The excess mass of the seamount attracts the plumb line's weight, causing the plumb line to point a little toward the seamount instead of toward Earth's center of mass. Because the sea surface must be perpendicular to gravity, it must have a slight bulge above a seamount as shown in figure 3.12. If there were no bulge, the sea surface would not be perpendicular to gravity. Typical seamounts produce a bulge that is 1–20 m high over distances of 100–200 kilometers. This bulge is far too small to be seen from a ship, but it is easily measured by satellite altimeters. Oceanic trenches have a deficit of mass, and they produce a depression of the sea surface.
The correspondence between the shape of the sea surface and the depth of the water is not exact. It depends on the strength of the sea floor, the age of the sea-floor feature, and the thickness of sediments. If a seamount floats on the sea floor like ice on water, the gravitational signal is much weaker than it would be if the seamount rested on the sea floor like ice resting on a table top. As a result, the relationship between gravity and sea-floor topography varies from region to region.
Depths measured by acoustic echo sounders are used to determine the regional relationships. Hence, altimetry is used to interpolate between acoustic echo sounder measurements (Smith and Sandwell, 1994).
Satellite-altimeter systems Now let's see how altimeters can measure the shape of the sea surface. Satellite altimeter systems include a radar to measure the height of the satellite above the sea surface and a tracking system to determine the height of the satellite in geocentric coordinates. The system measures the height of the sea surface relative to the center of mass of Earth (Figure 3.13). This gives the shape of the sea surface.

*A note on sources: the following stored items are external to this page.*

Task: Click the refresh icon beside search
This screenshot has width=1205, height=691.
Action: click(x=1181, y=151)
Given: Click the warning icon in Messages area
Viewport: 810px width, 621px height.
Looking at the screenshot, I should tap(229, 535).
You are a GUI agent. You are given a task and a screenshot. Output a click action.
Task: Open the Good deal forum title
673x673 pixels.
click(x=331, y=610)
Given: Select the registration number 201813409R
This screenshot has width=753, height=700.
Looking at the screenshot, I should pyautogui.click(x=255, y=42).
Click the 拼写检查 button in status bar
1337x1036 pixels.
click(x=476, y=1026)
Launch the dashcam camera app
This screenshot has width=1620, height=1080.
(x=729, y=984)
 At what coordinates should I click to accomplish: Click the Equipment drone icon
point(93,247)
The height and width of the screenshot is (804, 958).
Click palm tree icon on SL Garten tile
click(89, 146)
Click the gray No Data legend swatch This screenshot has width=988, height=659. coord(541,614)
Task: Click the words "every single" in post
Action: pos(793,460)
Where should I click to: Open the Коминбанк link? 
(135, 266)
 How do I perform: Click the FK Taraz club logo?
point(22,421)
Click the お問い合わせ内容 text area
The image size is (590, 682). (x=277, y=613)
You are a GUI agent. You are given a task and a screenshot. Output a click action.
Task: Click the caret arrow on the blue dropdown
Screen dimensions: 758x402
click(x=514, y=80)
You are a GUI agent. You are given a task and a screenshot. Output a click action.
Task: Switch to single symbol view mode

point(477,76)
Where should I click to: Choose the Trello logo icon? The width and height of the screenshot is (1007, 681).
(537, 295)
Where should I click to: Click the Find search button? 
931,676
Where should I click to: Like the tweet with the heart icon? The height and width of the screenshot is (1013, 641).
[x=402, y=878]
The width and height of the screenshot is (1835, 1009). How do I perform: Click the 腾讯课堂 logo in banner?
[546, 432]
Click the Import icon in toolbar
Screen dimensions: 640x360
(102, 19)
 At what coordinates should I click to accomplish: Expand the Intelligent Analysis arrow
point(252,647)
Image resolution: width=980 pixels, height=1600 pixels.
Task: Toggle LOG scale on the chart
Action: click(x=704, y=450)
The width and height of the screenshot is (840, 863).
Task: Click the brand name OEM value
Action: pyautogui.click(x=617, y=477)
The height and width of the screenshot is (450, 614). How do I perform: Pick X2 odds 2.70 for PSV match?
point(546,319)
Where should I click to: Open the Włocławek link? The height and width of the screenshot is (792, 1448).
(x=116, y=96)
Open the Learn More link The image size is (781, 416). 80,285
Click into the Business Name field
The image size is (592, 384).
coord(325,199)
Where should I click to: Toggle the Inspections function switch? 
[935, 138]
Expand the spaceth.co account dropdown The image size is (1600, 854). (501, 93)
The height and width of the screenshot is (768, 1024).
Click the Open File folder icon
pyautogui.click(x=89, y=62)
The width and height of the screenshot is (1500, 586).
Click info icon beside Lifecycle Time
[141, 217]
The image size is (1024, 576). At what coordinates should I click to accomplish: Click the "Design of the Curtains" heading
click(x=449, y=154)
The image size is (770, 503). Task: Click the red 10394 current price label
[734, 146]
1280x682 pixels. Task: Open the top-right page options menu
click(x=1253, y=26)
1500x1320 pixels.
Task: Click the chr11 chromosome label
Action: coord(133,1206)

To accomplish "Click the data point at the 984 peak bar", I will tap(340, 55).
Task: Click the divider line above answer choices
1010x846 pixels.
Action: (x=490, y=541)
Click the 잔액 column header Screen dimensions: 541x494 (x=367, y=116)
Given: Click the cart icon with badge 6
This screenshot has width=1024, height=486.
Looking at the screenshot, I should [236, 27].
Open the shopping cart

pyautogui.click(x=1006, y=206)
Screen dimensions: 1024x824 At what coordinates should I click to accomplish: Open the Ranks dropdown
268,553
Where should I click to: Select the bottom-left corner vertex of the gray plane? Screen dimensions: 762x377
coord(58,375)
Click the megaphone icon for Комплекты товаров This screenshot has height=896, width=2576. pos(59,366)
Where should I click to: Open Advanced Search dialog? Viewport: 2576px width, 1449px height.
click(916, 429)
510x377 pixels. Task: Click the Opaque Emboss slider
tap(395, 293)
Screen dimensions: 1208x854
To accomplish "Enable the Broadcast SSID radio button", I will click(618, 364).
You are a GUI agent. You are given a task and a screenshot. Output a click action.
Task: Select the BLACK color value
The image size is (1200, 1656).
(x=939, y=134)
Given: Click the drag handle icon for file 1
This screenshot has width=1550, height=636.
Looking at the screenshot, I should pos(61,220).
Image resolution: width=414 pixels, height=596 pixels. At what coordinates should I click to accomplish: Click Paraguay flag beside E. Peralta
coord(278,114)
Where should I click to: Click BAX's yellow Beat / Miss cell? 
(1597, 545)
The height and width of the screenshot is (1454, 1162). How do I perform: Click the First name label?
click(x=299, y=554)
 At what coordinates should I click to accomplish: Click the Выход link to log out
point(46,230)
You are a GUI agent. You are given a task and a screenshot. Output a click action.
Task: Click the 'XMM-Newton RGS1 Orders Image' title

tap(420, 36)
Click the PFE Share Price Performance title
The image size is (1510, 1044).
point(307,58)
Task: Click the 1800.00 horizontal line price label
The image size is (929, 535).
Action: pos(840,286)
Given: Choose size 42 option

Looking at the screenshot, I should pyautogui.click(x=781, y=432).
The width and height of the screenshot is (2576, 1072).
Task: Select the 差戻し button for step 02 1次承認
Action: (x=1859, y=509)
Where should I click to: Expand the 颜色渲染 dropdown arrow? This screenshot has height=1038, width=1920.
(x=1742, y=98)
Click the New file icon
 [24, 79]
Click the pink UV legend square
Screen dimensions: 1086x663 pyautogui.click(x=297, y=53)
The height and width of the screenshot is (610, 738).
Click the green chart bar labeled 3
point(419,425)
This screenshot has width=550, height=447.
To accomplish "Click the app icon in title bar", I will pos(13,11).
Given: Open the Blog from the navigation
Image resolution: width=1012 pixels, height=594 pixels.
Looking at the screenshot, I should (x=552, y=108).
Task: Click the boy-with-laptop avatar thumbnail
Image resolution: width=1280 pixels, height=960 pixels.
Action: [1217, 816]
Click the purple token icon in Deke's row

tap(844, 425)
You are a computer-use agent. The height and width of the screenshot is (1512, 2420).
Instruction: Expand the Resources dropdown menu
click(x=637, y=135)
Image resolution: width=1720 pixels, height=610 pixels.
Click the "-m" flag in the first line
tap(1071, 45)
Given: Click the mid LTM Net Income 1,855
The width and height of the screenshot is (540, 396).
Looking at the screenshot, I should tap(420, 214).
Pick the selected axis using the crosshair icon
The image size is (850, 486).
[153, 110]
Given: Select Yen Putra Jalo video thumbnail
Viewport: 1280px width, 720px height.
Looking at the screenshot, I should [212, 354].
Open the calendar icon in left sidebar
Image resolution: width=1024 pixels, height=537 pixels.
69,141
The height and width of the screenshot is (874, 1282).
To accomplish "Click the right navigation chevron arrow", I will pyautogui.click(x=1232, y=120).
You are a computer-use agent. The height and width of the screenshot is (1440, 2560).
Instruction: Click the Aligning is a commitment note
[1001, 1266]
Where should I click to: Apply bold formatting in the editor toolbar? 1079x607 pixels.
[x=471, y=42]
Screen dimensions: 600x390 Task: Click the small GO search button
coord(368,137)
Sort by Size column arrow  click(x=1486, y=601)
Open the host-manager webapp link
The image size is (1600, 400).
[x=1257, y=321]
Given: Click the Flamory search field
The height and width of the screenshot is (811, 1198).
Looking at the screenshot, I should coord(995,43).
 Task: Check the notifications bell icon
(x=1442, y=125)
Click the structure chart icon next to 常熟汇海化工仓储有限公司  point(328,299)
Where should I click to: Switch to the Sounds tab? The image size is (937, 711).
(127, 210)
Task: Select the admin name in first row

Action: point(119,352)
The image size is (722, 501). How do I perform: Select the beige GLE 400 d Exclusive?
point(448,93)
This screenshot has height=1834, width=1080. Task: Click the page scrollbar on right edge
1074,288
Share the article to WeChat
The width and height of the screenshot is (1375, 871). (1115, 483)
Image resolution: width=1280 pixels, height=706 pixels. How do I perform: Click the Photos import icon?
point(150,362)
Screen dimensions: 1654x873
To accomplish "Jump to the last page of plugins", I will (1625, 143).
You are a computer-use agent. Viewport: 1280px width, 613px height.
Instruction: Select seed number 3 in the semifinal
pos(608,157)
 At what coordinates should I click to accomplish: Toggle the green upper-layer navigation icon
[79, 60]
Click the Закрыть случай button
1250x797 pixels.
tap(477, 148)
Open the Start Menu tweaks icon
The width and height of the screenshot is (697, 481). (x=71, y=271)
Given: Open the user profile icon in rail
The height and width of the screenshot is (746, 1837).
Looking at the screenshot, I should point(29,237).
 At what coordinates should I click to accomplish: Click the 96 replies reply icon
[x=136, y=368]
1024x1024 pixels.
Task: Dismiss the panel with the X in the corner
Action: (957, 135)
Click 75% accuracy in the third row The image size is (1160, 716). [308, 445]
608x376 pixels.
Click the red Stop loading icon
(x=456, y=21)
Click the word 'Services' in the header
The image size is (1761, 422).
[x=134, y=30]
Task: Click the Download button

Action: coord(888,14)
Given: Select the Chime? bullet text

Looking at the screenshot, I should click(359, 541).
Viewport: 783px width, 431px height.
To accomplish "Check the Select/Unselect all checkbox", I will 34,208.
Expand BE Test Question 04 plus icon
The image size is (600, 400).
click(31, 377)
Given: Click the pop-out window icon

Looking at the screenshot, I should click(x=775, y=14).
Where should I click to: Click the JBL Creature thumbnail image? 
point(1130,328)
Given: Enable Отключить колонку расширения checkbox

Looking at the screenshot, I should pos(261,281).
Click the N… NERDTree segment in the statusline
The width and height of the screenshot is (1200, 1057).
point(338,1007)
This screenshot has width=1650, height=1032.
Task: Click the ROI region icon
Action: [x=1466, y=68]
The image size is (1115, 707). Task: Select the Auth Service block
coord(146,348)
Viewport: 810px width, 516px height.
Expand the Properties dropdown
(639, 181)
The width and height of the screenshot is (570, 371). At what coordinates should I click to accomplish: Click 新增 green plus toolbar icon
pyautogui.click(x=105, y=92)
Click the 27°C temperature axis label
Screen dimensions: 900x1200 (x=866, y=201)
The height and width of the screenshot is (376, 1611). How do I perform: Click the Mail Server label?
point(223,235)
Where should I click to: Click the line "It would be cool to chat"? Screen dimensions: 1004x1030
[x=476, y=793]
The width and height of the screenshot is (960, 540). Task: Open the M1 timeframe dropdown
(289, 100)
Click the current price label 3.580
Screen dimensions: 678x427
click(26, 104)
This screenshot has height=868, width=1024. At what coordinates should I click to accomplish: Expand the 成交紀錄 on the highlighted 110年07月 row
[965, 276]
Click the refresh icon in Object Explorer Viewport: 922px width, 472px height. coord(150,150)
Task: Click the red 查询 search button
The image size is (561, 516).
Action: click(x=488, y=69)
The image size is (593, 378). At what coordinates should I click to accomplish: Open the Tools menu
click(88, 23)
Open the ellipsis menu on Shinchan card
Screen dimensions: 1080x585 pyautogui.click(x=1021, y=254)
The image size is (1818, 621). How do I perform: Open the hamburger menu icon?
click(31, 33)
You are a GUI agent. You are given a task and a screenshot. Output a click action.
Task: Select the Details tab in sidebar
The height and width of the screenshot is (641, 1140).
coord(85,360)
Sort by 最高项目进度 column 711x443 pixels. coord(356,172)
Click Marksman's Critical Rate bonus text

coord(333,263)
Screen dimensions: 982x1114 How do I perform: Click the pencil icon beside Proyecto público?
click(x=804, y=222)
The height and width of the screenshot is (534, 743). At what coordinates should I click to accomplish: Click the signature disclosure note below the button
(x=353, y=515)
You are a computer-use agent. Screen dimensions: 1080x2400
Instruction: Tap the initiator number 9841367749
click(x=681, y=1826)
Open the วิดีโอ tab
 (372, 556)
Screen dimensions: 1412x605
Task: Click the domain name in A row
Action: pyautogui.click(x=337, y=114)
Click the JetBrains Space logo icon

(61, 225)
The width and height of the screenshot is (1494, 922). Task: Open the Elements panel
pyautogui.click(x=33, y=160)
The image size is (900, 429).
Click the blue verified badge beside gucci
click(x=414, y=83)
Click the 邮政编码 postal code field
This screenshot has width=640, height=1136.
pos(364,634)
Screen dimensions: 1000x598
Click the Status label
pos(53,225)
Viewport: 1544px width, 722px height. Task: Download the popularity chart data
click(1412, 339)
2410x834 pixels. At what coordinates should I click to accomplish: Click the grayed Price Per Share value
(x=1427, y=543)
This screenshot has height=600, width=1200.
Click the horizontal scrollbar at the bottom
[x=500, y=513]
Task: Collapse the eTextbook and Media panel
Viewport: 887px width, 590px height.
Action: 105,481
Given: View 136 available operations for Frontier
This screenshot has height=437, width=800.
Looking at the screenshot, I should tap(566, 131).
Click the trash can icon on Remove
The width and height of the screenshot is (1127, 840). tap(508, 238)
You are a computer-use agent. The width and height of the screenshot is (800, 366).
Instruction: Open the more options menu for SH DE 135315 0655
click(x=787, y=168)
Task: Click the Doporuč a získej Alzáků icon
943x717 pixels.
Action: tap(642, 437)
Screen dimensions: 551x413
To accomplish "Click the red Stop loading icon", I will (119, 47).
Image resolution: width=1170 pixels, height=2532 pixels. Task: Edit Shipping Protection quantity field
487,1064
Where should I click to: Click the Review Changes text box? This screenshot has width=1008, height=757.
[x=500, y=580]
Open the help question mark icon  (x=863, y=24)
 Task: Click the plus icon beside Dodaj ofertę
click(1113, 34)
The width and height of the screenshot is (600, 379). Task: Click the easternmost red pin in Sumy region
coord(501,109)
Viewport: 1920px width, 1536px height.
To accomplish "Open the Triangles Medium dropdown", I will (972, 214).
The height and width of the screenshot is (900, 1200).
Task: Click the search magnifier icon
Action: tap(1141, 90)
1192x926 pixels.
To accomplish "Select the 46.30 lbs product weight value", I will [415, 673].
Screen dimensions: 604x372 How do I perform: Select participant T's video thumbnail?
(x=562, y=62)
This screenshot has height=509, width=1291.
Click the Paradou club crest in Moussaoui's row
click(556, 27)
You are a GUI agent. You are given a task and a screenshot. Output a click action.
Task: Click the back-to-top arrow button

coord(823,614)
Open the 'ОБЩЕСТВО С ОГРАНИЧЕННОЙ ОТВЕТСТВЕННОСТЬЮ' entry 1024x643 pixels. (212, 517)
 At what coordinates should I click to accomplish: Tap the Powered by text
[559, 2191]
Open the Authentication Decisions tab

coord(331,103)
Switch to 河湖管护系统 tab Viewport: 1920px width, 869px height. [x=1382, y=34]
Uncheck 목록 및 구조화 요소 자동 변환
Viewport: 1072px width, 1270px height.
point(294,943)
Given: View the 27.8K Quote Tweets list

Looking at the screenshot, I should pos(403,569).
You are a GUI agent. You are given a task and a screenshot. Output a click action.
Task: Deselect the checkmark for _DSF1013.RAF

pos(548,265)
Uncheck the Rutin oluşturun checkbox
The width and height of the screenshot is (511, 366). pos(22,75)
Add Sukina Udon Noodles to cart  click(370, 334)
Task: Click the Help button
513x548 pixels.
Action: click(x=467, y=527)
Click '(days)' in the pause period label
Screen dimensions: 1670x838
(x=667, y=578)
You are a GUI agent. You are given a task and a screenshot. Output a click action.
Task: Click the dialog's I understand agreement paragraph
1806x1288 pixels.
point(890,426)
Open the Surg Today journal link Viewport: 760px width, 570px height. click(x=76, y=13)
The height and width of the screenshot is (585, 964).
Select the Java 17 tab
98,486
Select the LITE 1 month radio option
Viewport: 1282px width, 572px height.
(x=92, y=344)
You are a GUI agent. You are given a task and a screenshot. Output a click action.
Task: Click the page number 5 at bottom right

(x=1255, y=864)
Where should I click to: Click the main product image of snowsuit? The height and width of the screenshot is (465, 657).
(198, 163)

Many altimetric satellites have flown in space. All observed the marine geoid and the influence of sea-floor features on the geoid. The altimeters that produced the most useful data include Seasat (1978), GEOSAT (1985--1988), ERS–1 (1991–1996), ERS–2 (1995– ), Topex/Poseidon (1992–2006), Jason (2002–), and Envisat (2002). Topex/Poseidon and Jason were specially designed to make extremely accurate measurements of sea-surface height. They measure sea-surface height with an accuracy of ±0.05 m.
Satellite Altimeter Maps of the Sea-floor Topography Seasat, GEOSAT, ERS-1, and ERS-2 were operated in orbits with ground tracks spaced 3 km - 10 km apart, which was sufficient to map the geoid. By combining data from echo sounders with data from GEOSAT and ERS–1 altimeter systems, Smith and Sandwell (1997) produced maps of the sea floor with horizontal resolution of 3 km and depth accuracy of ±100 m.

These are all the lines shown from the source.